Task to carry out
Tally the lines in the records below that contain the string "pixels", with case mattering, and reply with the number alone.

Excerpted records
════════════════
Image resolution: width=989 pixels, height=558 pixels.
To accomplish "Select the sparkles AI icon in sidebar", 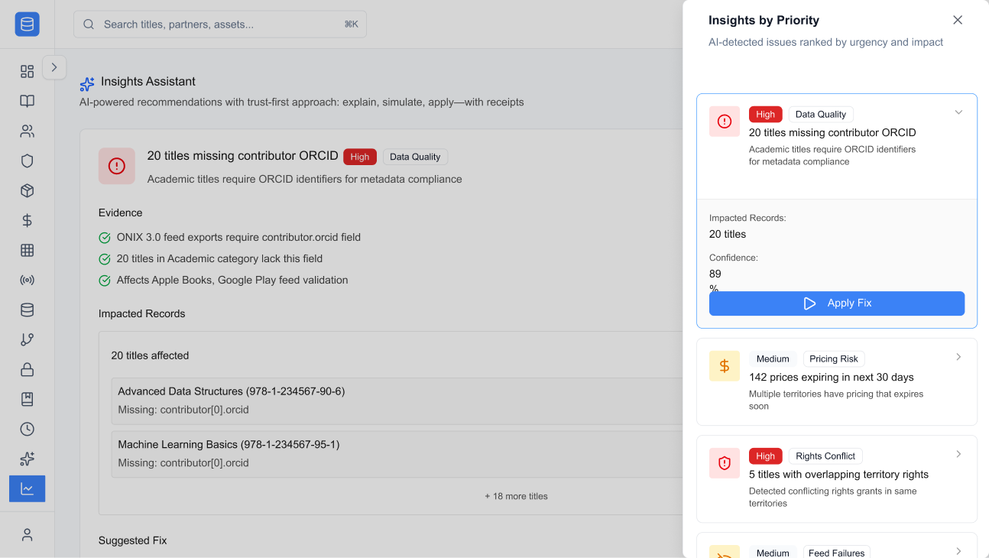I will [x=27, y=459].
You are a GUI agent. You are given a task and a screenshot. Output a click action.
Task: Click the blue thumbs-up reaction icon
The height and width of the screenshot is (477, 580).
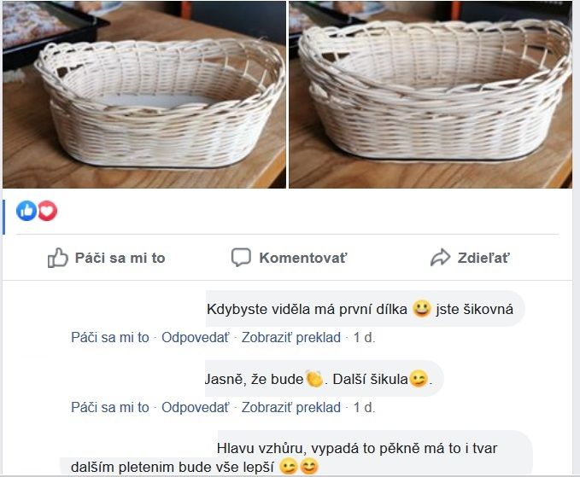point(26,211)
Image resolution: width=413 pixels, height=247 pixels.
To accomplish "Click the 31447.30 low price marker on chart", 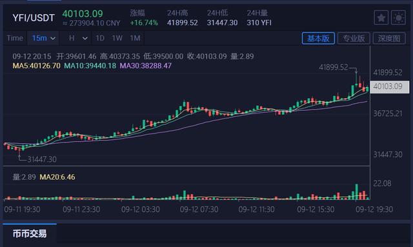I will [42, 159].
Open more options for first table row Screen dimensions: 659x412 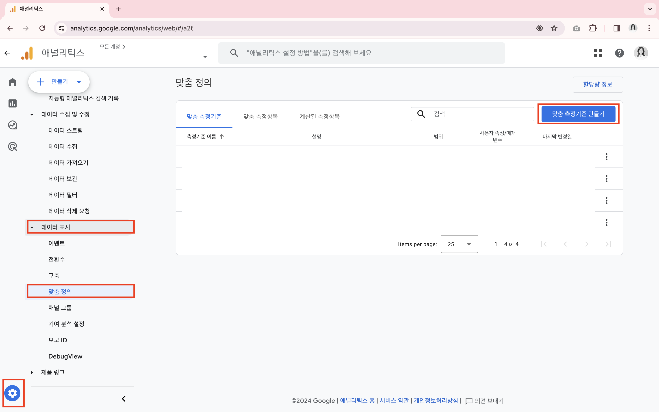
════════════════
Reply
2